A layer takes as input a tensor and returns a tensor through the forward function. Layers can hold variables, these are created and registered using a Var_store.t when creating the layer.

type t_with_training

A layer of type t_with_training is similar to a layer of type t except that it is also given a boolean argument when applying it to a tensor that specifies whether the layer is currently used in training or in testing mode. This is typically the case for batch normalization or dropout.

val with_training : t -> t_with_training

with_training t returns a layer using the is_training argument from a standard layer. The is_training argument is discarded. This is useful when sequencing multiple layers via fold.

Basic Layer Creation

val id : t

The identity layer. forward id tensor returns tensor.

val id_ : t_with_training

The identity layer with an is_training argument.

val of_fn : (Tensor.t -> Tensor.t) -> t

of_fn f creates a layer based on a function from tensors to tensors.

val of_fn_ : (Tensor.t -> is_training:Base.bool -> Tensor.t) -> t_with_training

of_fn_ f creates a layer based on a function from tensors to tensors. f also has access to the is_training flag.

val sequential : t Base.list -> t

sequential ts applies sequentially a list of layers ts.

Saved entries:
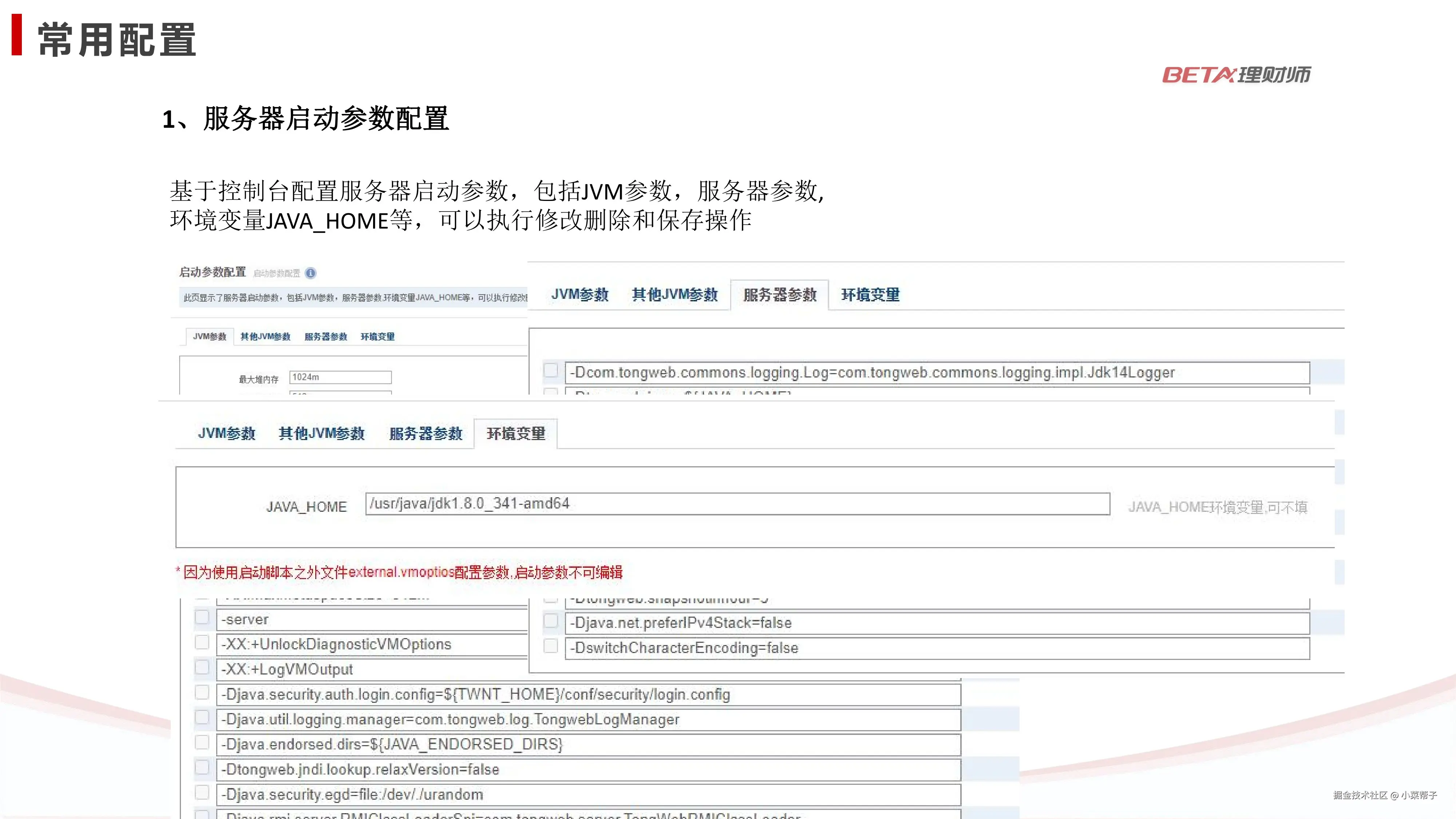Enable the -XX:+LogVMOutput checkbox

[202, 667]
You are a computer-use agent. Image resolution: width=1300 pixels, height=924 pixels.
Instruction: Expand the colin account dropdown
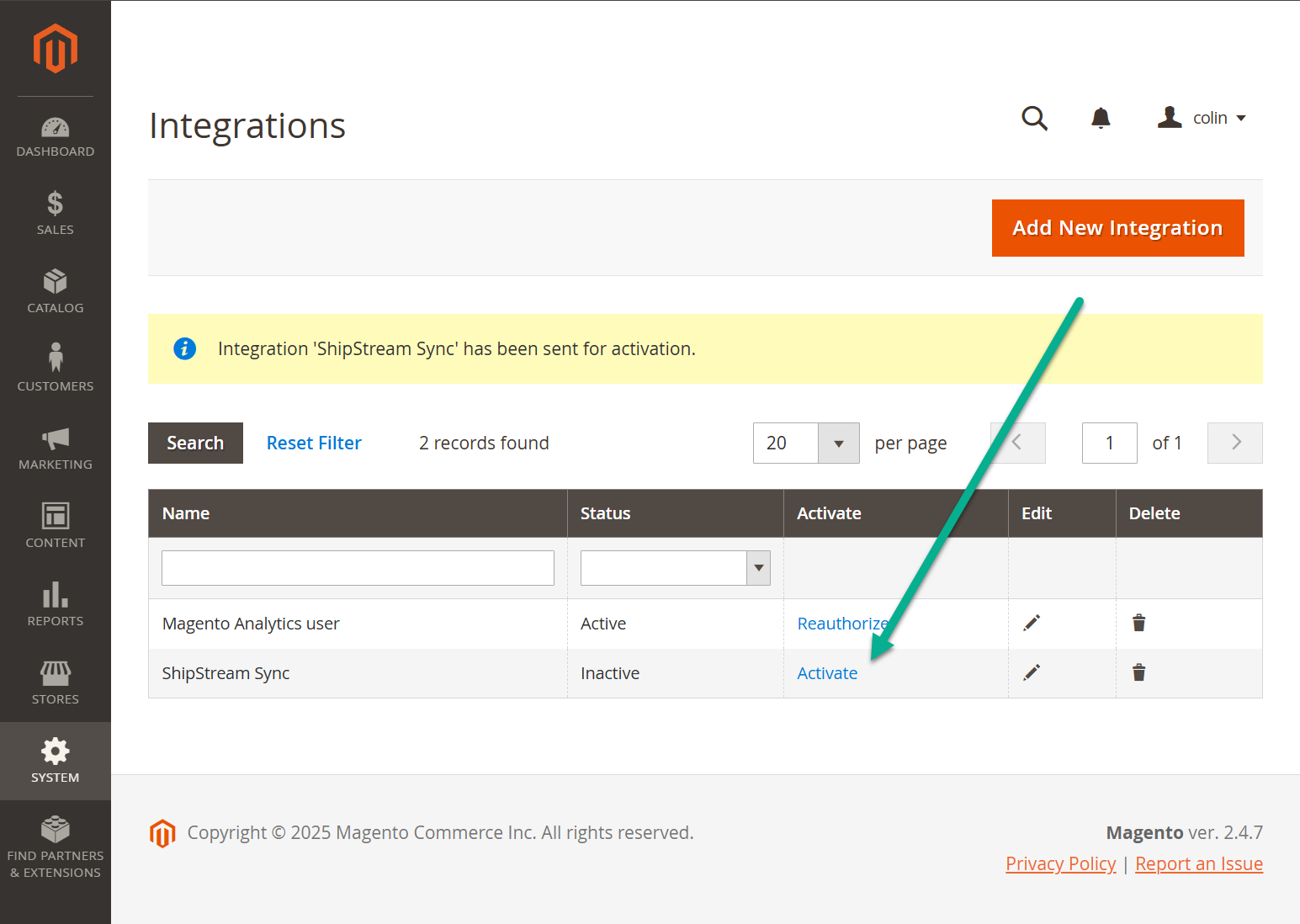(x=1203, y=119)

DIRECTIVES
**A)** In the layer documentation, what happens to the is_training argument when with_training is used?
**B)** Reproduce the layer documentation word for word, everything from "A layer of type t_with_training" down to "normalization or dropout.".

PROBLEM SOLUTIONS
**A)** The is_training argument is discarded.

**B)**
A layer of type t_with_training is similar to a layer of type t except that it is also given a boolean argument when applying it to a tensor that specifies whether the layer is currently used in training or in testing mode. This is typically the case for batch normalization or dropout.